**WHAT IS BEING ASKED:** Only these lines of the data below are wanted: the one with "Flickr* (394, 519)", the one with "Boxset (59, 573)", and any lines between them, each repeated exactly.
[RECORDS Boundary: Start]
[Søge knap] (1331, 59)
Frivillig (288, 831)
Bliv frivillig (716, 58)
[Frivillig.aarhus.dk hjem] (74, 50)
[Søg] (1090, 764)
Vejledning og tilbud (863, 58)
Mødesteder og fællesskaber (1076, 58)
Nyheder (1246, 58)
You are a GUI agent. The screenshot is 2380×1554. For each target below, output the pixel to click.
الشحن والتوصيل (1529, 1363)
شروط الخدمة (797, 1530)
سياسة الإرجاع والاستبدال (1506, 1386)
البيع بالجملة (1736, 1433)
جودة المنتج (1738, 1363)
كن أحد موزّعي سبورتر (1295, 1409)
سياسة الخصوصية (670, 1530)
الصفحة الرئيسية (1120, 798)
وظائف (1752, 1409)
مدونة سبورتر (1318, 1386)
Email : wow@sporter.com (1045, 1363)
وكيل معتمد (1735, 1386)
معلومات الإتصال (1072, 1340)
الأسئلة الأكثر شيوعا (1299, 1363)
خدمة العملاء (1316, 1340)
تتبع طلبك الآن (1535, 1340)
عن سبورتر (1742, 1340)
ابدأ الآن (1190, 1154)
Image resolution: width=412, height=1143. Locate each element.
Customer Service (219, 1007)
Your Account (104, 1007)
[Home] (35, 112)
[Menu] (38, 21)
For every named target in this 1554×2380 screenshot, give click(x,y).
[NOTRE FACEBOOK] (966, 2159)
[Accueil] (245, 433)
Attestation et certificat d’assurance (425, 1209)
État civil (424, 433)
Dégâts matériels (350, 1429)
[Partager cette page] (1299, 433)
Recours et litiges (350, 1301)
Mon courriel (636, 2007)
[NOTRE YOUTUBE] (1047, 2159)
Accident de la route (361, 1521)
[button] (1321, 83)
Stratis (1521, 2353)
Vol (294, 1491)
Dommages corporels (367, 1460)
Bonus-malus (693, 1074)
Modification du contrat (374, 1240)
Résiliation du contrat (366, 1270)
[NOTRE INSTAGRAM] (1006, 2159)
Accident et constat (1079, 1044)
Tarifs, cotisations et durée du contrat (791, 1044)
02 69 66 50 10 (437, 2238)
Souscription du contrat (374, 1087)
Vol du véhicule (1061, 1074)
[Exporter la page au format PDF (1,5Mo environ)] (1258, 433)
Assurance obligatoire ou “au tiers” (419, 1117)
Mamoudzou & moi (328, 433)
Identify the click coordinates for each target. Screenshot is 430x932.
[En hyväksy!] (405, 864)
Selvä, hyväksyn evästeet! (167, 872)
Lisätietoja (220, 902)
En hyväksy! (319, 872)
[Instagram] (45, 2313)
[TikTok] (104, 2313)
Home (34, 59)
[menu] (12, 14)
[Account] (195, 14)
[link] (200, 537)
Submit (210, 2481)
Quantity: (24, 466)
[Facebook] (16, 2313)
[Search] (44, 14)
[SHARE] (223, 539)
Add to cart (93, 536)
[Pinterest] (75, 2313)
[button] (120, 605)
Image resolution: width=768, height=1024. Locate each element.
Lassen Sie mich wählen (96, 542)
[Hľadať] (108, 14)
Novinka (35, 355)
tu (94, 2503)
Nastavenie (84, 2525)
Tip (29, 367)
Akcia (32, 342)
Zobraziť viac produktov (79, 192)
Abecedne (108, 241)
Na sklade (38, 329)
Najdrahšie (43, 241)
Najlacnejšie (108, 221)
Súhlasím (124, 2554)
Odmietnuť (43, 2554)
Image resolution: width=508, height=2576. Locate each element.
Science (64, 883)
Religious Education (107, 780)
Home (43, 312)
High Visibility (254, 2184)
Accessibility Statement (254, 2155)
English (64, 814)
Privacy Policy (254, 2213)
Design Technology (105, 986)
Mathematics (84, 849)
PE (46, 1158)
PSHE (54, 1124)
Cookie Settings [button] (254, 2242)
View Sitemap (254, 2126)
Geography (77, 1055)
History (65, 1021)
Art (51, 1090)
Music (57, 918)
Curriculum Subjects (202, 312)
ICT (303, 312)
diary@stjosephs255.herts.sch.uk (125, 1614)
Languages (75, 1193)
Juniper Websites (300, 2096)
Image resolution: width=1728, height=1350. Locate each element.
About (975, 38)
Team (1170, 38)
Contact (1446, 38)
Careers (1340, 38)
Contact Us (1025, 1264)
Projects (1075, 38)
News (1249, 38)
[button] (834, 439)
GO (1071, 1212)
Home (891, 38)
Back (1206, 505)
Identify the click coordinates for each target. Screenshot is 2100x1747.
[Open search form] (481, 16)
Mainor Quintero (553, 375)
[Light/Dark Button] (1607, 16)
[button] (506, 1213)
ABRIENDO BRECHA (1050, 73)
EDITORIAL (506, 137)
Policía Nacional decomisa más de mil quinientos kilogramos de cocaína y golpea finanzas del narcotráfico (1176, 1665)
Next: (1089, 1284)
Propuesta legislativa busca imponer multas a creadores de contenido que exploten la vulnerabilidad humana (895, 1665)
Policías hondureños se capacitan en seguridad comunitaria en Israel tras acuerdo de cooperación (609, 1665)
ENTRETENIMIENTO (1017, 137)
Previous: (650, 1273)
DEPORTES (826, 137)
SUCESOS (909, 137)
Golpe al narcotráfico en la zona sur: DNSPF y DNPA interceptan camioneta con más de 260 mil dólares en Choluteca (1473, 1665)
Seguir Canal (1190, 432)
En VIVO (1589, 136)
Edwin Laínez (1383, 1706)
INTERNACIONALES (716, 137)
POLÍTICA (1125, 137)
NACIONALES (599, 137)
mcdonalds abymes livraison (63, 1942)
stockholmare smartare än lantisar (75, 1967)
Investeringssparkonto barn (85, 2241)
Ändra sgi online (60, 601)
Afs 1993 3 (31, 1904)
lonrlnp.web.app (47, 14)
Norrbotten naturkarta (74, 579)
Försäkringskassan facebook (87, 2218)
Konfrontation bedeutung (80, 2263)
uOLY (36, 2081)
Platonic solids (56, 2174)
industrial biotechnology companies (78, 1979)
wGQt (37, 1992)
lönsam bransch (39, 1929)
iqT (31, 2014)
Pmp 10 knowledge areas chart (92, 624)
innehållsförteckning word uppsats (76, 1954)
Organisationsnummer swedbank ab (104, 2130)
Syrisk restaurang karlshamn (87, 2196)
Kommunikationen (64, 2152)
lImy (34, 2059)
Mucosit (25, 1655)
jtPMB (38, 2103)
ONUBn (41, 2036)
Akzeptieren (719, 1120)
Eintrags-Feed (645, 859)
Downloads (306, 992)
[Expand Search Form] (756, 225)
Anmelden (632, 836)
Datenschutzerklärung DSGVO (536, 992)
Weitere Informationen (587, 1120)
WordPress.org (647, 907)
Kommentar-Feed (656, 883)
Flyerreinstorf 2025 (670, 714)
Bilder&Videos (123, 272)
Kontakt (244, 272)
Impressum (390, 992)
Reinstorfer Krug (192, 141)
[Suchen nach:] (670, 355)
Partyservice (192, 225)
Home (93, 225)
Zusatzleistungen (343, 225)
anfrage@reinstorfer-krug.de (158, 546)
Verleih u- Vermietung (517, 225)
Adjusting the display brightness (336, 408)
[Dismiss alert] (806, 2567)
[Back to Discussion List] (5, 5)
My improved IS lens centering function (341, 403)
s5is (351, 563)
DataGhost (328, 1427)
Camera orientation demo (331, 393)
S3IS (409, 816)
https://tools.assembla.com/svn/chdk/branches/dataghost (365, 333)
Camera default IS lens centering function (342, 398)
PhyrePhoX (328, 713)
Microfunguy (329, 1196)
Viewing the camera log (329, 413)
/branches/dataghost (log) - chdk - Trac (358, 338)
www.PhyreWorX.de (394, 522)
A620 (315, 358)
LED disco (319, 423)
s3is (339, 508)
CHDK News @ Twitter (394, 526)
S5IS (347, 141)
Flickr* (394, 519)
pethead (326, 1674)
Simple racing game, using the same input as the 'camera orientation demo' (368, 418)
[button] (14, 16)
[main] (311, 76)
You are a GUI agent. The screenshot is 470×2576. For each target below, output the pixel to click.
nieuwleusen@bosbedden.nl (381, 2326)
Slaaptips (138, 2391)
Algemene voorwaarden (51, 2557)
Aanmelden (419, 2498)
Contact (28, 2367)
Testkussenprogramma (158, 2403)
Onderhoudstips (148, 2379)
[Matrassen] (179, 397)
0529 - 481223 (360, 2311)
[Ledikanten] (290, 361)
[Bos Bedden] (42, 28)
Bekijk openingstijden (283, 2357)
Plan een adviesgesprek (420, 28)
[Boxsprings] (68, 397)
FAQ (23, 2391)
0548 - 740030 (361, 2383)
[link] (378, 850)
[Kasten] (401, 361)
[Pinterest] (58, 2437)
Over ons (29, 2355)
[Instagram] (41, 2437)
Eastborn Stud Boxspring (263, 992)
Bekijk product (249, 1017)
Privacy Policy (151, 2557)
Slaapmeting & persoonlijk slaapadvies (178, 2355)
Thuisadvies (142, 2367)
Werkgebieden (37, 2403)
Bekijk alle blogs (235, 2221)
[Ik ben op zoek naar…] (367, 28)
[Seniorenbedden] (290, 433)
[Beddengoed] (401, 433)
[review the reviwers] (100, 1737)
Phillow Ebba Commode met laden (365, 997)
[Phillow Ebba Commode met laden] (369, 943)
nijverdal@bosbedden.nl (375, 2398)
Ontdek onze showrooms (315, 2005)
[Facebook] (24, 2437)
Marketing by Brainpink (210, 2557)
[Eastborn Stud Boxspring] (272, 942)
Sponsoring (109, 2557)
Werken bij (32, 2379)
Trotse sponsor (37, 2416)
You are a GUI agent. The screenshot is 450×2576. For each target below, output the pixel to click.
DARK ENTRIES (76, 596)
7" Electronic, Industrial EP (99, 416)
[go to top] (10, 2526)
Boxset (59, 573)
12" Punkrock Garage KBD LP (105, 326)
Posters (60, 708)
[RECORDS Boundary: End]
**RESULT FOR THIS EXERCISE:**
Flickr* (394, 519)
pethead (326, 1674)
Simple racing game, using the same input as the 'camera orientation demo' (368, 418)
[button] (14, 16)
[main] (311, 76)
You are a GUI agent. The screenshot is 470×2576. For each target below, output the pixel to click.
nieuwleusen@bosbedden.nl (381, 2326)
Slaaptips (138, 2391)
Algemene voorwaarden (51, 2557)
Aanmelden (419, 2498)
Contact (28, 2367)
Testkussenprogramma (158, 2403)
Onderhoudstips (148, 2379)
[Matrassen] (179, 397)
0529 - 481223 (360, 2311)
[Ledikanten] (290, 361)
[Bos Bedden] (42, 28)
Bekijk openingstijden (283, 2357)
Plan een adviesgesprek (420, 28)
[Boxsprings] (68, 397)
FAQ (23, 2391)
0548 - 740030 (361, 2383)
[link] (378, 850)
[Kasten] (401, 361)
[Pinterest] (58, 2437)
Over ons (29, 2355)
[Instagram] (41, 2437)
Eastborn Stud Boxspring (263, 992)
Bekijk product (249, 1017)
Privacy Policy (151, 2557)
Slaapmeting & persoonlijk slaapadvies (178, 2355)
Thuisadvies (142, 2367)
Werkgebieden (37, 2403)
Bekijk alle blogs (235, 2221)
[Ik ben op zoek naar…] (367, 28)
[Seniorenbedden] (290, 433)
[Beddengoed] (401, 433)
[review the reviwers] (100, 1737)
Phillow Ebba Commode met laden (365, 997)
[Phillow Ebba Commode met laden] (369, 943)
nijverdal@bosbedden.nl (375, 2398)
Ontdek onze showrooms (315, 2005)
[Facebook] (24, 2437)
Marketing by Brainpink (210, 2557)
[Eastborn Stud Boxspring] (272, 942)
Sponsoring (109, 2557)
Werken bij (32, 2379)
Trotse sponsor (37, 2416)
You are a GUI agent. The screenshot is 450×2576. For each target below, output the pixel to click.
DARK ENTRIES (76, 596)
7" Electronic, Industrial EP (99, 416)
[go to top] (10, 2526)
Boxset (59, 573)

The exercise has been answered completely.